Toutes ces raisons permettent de comprendre pourquoi nos petits enfants attardés dans des champs ouverts aux cochons et aux esprits cherchent refuge chez un boucher, pour ne pas passer là nuit dehors. Or, il faut vraiment avoir peur pour demander l’hospitalité à un boucher, car ce dernier, comme tous les membres de cette corporation et les pâtissiers sont des personnages particulièrement méprisés (excusez-nous messieurs!). Le boucher se définit comme « le maître redoutable de la viande » : il peut à son gré modifier les limites de la consommabilité des viandes et rendre permises des viandes taboues. Avec le pâtissier, il avait le droit d’accommoder les viandes dans des pâtés.

D’autres contes du Moyen Age montrent les actions peu recommandables de certains bouchers qui enlevaient les enfants pour en faire des pâtés fort appréciés !

Face à ces créatures menaçantes, l’enfant peut compter sur la bienveillante protection de St Nicolas.

N’oublions pas non plus parmi ces dangers le fameux « Croquemitaine » qui enlevait et mangeait les enfants difficiles. E. Monseur (Le folklore wallon 1892) cite une comptine dite à Theux, la veille du 6 décembre :

Sint Nicolé
Hapé l' Bâbou
car i m' fé s' hégn
cim' fé paou
hapé li tot' sé djey
mété lè è vos banstê
copé lî lès orêy
mété lè è vos sétchê
Sin Nicolè
hapé l'Bâbou
car lê si lê
c'im fê paou.
Saint Nicolas
saisissez le Babou
car il me fait sa grimace
qui me fait peur
prenez-lui toutes ses noix
mettez-les dans votre panier
coupez-lui les oreilles
mettez- les dans votre sac
Saint Nicolas
saisissez le Babou
car il est si laid
qu'il me fait peur.

La Babou est le Croquemitaine wallon, c’est un vilain bonhomme aux cheveux rouges, à la face grimaçante.

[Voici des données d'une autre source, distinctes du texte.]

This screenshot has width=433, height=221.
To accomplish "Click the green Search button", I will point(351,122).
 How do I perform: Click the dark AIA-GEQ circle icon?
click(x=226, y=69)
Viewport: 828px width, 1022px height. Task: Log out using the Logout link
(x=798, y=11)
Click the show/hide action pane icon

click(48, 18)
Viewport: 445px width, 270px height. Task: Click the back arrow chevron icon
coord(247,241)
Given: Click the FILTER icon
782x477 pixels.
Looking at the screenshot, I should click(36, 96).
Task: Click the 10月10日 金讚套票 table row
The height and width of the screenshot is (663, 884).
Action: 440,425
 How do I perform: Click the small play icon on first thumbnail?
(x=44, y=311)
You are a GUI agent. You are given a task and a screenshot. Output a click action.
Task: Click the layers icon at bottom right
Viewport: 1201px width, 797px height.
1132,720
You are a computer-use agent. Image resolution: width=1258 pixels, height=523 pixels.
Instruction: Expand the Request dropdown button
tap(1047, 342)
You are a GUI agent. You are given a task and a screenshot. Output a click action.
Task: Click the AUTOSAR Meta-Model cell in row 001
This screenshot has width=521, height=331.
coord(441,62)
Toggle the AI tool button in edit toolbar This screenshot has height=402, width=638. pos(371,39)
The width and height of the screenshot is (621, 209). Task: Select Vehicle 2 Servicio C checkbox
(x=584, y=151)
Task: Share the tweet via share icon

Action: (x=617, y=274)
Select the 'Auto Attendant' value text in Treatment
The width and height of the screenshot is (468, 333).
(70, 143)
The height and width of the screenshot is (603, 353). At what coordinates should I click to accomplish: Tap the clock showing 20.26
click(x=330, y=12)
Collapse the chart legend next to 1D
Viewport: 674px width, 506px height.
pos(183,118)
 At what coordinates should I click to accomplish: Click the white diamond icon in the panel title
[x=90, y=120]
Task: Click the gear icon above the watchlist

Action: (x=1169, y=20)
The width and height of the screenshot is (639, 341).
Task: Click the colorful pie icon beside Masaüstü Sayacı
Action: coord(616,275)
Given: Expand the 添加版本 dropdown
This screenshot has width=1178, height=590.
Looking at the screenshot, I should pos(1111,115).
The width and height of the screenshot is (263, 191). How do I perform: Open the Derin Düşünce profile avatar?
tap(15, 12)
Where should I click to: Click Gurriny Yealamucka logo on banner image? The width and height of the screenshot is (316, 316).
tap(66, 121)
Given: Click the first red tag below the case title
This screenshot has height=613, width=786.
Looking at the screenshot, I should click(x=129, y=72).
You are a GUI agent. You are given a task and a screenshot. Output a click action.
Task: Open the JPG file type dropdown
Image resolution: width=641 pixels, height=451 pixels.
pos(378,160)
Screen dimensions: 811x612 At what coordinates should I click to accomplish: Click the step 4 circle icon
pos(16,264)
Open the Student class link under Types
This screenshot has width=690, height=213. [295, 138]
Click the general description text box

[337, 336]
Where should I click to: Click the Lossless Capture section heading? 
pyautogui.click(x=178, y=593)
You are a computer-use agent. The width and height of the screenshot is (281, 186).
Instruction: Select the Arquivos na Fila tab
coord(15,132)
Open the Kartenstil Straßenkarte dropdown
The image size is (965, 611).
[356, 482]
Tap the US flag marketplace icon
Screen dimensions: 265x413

Actuellement, nos petits enfants n’ont plus besoin de St Nicolas pour combattre les cochons et les esprits qui errent la nuit dans les champs. Croquemitaine et Hanskrouff qui volent et dévorent les enfants désobéissants ne font plus peur à personne. Ces « dangers » ont pris des formes nouvelles, ils s’appellent voitures, télévision, publicité, consommation … Saint Nicolas restera toujours le protecteur des petits enfants !

Avant d’être fêté par les enfants, St Nicolas était le patron des jeunes gens … Mais cela est une autre histoire dont nous reparlerons l’année prochaine.